* Start *

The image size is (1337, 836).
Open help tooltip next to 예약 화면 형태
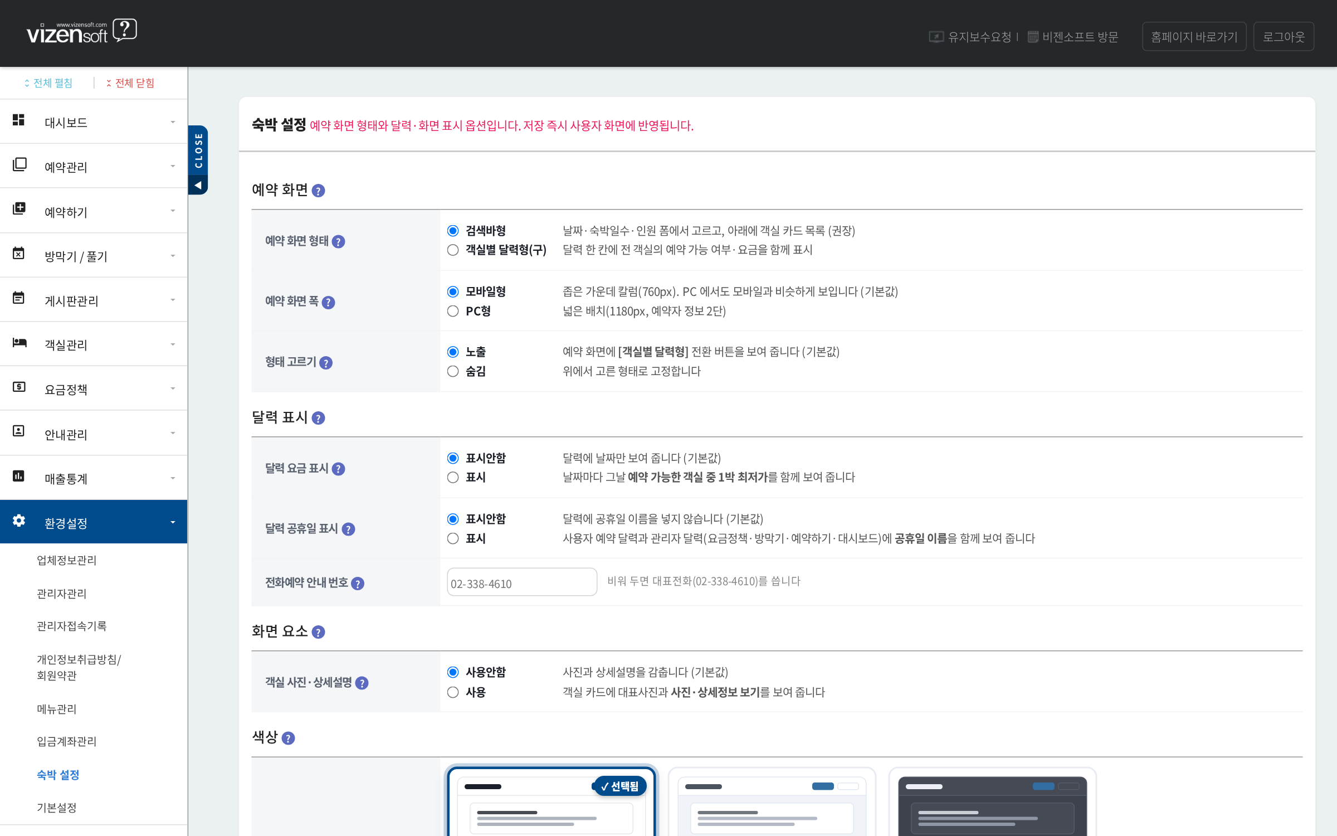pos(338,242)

* End *
* Start *

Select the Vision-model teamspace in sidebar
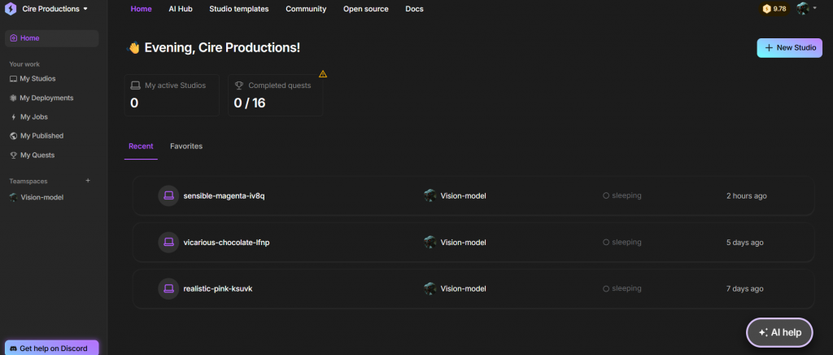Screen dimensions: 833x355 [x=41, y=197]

* End *

Problem to solve> Please quote everything in the material from the line containing "The image size is (1337, 836)." down to the line containing "pos(338,242)", both included, leaving the pictures out.

The output>
The image size is (1337, 836).
Open help tooltip next to 예약 화면 형태
pos(338,242)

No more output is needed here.